Feature can be abused to create cross-site covert channels
pes10k opened this issue · 33 comments
This issue is being filed as part of the requested PING review
This feature can be abused to create a cross-site covert channel; one site can write to the channel by manipulating the state of the CPU, and another site can read from the channel by using the proposed API to learn when the state of the CPU has changed.
The spec attempts to guard against this abuse in two ways:
i. rate limiting how frequently a reading site can read compute-pressure changes (every 1s for a active document, every 10s for a non-active document)

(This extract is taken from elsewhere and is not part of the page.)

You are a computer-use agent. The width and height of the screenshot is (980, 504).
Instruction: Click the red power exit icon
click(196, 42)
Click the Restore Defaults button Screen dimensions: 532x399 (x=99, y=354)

ii. only allowing one site to read from the channel at a time
I do not think either of these mitigations are defense though. For the first point, the spec says its intended to be used on pages users are likely to dwell on for a long time (e.g., video conferencing sites). In such a case, learning a bit of information every second is not a useful limitation. If a user is, for example, video conferencing for 5 minutes, thats at least to 300 bits of information, plenty of information to encode a unique identifier and necessary metadata. (At least because if there are 4 states that can be transmitted, your sending 2 bits of info per second, and so a clever attacker could double the bandwidth).

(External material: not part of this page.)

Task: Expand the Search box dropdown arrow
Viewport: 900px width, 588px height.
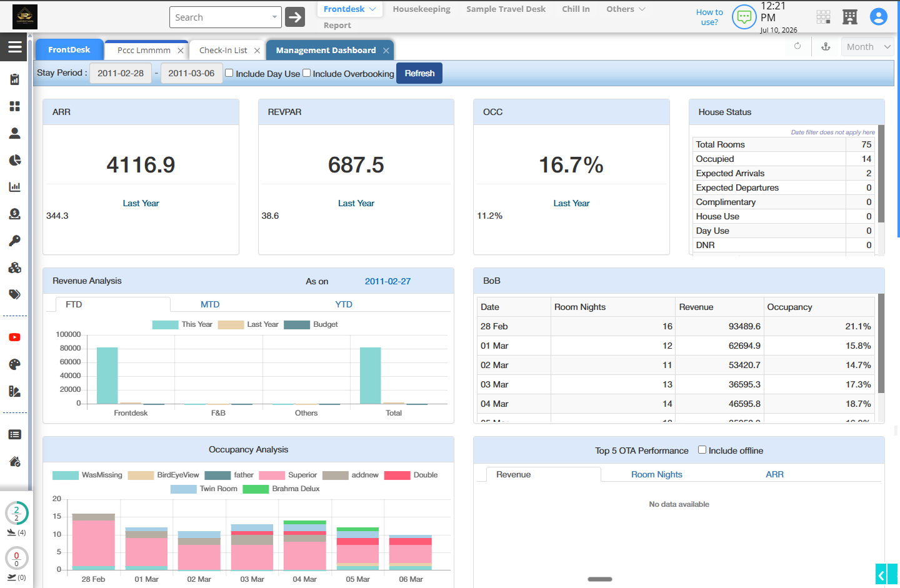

Thanks @pes10k, I think this threat is worth to be documented per #204 so that we can assess its feasibility and recommend appropriate mitigations accordingly. Feel free to drop pointers here from other domains where this type of vector may have been discussed (in PING or outside), even if as a generic case.
As discussed in the context of #216 I'd recommend incorporating this proposed cross-site covert channel attack into the Types of privacy and security threats section to ensure this is carefully considered and mitigations improved as appropriate.
@pes10k, PTAL this strawman proposal inspired by your contribution and provide feedback and suggestions for further improvements:
Cross-site covert channel
In computer security a covert channel creates a capability to transfer information between processes that are not supposed to be allowed to communicate. In modern multi-process web engines in the generic case each window or tab resides in its own process (documents that have the same origin or sites that have the same site typically share the same process). Using this API it may be possible to create a cross-site covert channel C where a site A on one tab first writes to the channel C after having manipulated the state of the CPU. Next a site B (that is not same site with site A) on another tab reads from the channel C by using this API to learn when the state of the CPU has changed. This process is repeated as long as the scripts run on both the sites A and B.
This attack is in part mitigated by Rate-limiting change notifications. Implementers are advised to consider additional mitigations for long-running scripts.
NOTE
The longer the scripts run the more information can be transmitted using the proposed cross-site covert channel. For example, if a user is on a video conferencing site and another long-running site that allows for more information to be transferred compared to regular browsing scenario.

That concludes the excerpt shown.